La timide amélioration de la conjoncture économique n’y a rien fait : s’ils restent en nette baisse (− 32 %) sur dix ans, les dépôts de dossiers de surendettement auprès de la Banque de France ont continué d’augmenter en 2025, pour remonter à leur niveau de 2019.
L’institution a annoncé, mardi 17 février, avoir enregistré 148 013 dossiers en 2025, un nombre en hausse de 9,8 % sur un an, confirmant la remontée enregistrée depuis la mi-2023.
Ces demandes concernent en majorité des personnes vivant sous le seuil de pauvreté (62 %), pour lesquels des « accidents de vie » (perte d’emploi, séparation, problèmes de santé…) constituent le plus souvent le point de bascule dans le surendettement. Au total, les commissions de surendettement ont clos 122 670 dossiers en 2025, avec un effacement total des dettes dans un peu plus d’un tiers des cas.
Parmi les points saillants du bilan 2025 figure la montée du surendettement chez les jeunes, avec un bond de 36 % des dossiers déposés par des 18-29 ans par rapport à 2024 et un quasi-triplement depuis 2022. La hausse atteint même 65 % chez les 18-25 ans, qui ne représentent toutefois qu’un nombre de cas relativement limité (8 205 en 2025).

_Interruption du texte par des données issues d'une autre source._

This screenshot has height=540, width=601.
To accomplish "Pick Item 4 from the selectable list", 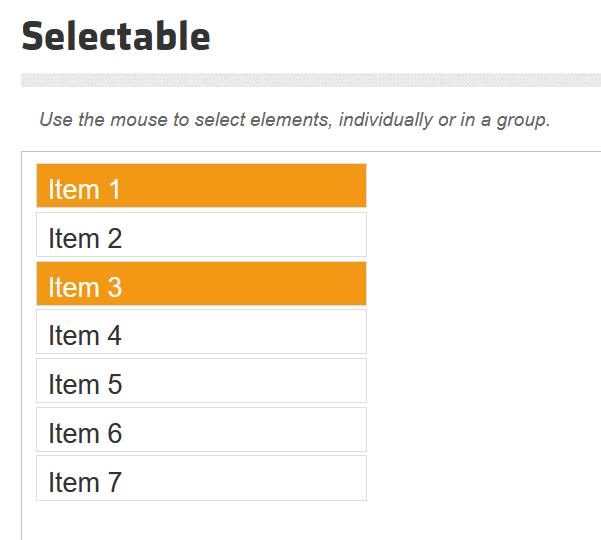I will pos(201,332).
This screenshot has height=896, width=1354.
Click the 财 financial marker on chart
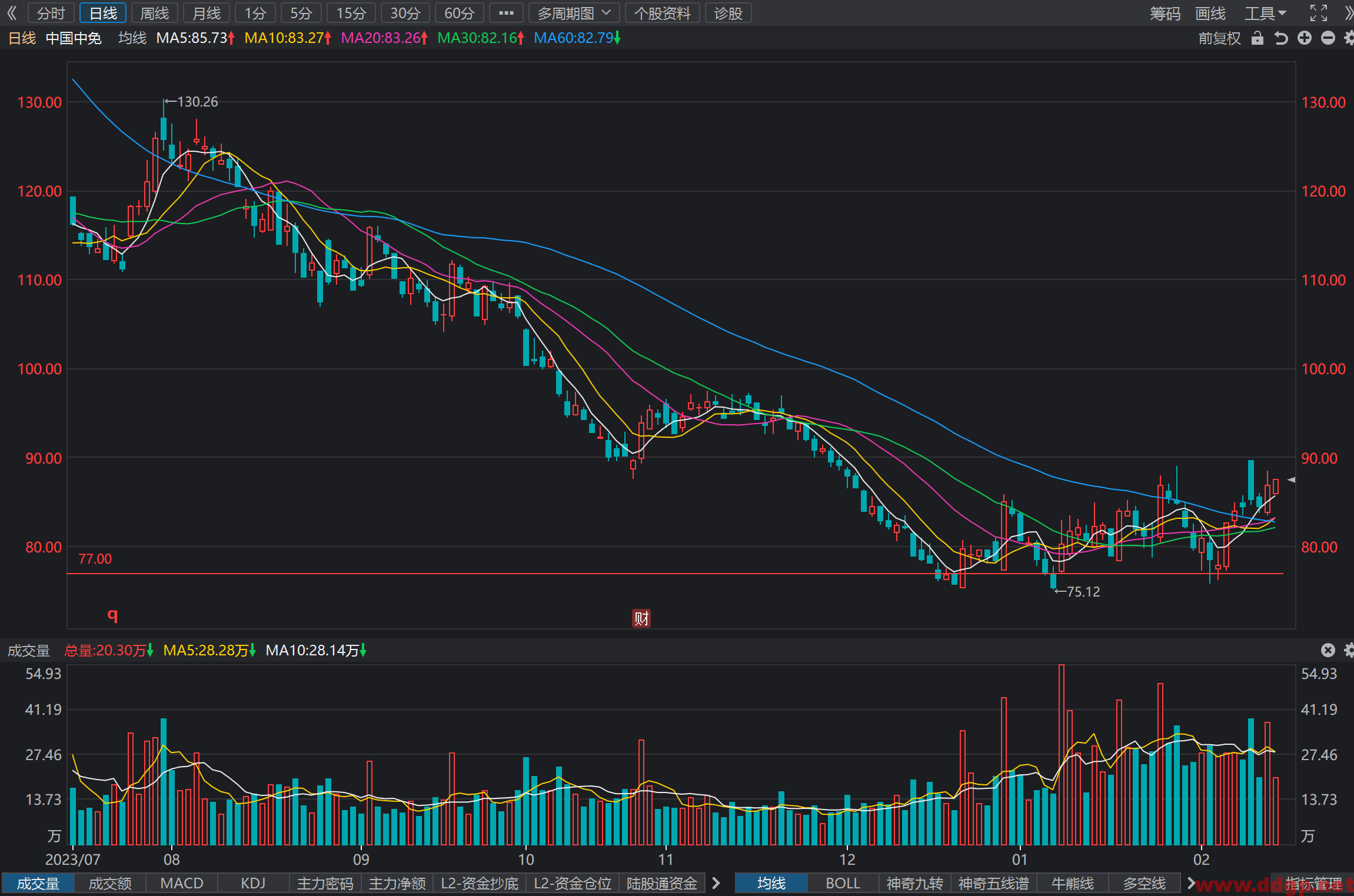pyautogui.click(x=641, y=618)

« Dettes à la consommation »
Les efforts de communication entrepris par la Banque de France ces dernières années sur la procédure de surendettement, à travers les réseaux sociaux entre autres, ne suffisent pas à expliquer ces progressions. Le chômage reste en revanche un facteur déterminant puisque 37 % des jeunes surendettés sont sans emploi, contre 26 % pour l’ensemble des personnes en situation de surendettement.
La faible part de propriétaires parmi les jeunes surendettés (2 % seulement, quatre fois moins que dans l’ensemble des personnes surendettées) a deux conséquences : un endettement médian réduit, à 13 790 euros contre 17 951 euros pour l’ensemble des catégories, et un poids bien plus important des crédits à la consommation dans leurs dettes, à 57 % contre 44 %.